Publication details

Accuracy of registration for fusion imaging with ultrasound navigation system

Authors

ANDRAŠINA Tomáš KALA Ondřej FOUKAL Jakub VÁLEK Vlastimil

Year of publication 2014
Type Appeared in Conference without Proceedings
MU Faculty or unit

Faculty of Medicine

Citation
Description Purpose The Philips iU22 PercuNav 4.0 (Koninklijke Philips Electronics N.V.) is an image navigation system, which provides real-time, three-dimensional visualization, and navigation tools for all stages of diagnosis and intervention. In this study, we analyze the accuracy of different registration methods for fusion imaging using the Percunav system on a phantom model. Material and Methods A preprocedural CT dataset was obtained using interventional triple modality phantom (Fluke Biomedical). Three different methods were used for the registration of real-time ultrasound images with CT datasets (registration patch match, ultrasound plane match, and US point match). For each method, variable distance of matching points to the target lesion was evaluated.

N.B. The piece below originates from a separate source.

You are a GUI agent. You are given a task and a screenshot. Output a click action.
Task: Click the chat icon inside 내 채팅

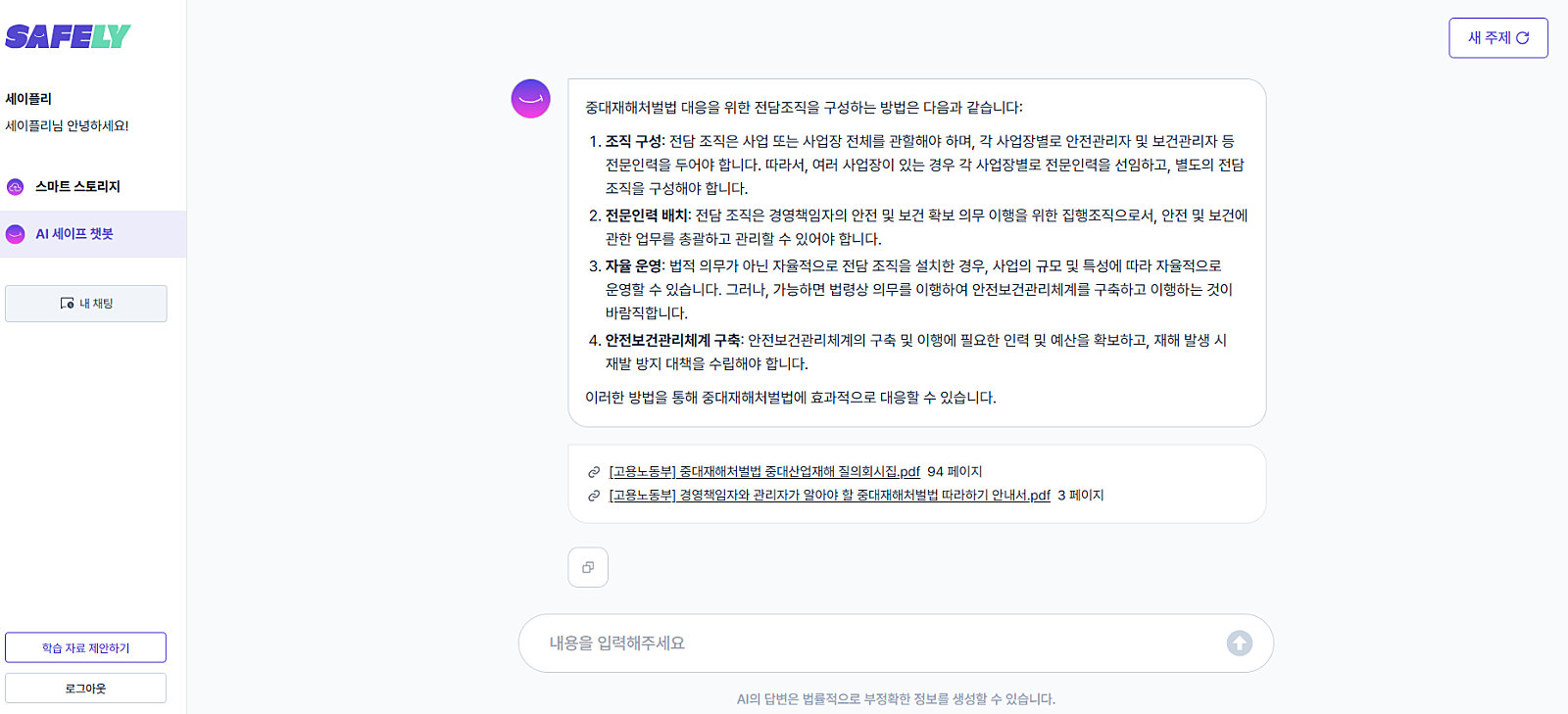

Each subgroup fusion comprised 12 attempts with two operators. The real deviation of the target lesion depicted on CT scan and ultrasound in an anterior approach (approach for fusion), and the lateral approach were measured. Student’s t test and F test were used for statistical analyses. Results The real accuracy of CT fusion and ultrasound is not linearly dependent on the overall fit, counted by navigation systems after 3D data registration. US plane match registration is less time-consuming compared with 3 points match; it shows a good correlation between the overall fit and the target lesion in the anterior approach for distant lesions in the anterior and lateral approaches. There is a statistically significant difference in accuracy for depicting the target lesion from the anterior and lateral approaches (p<0.05). Conclusion All registration methods have comparable precision for targeting lesions in fusion imaging. Using different approaches for fusion registration and navigation could lead to significant inaccuracy of systems.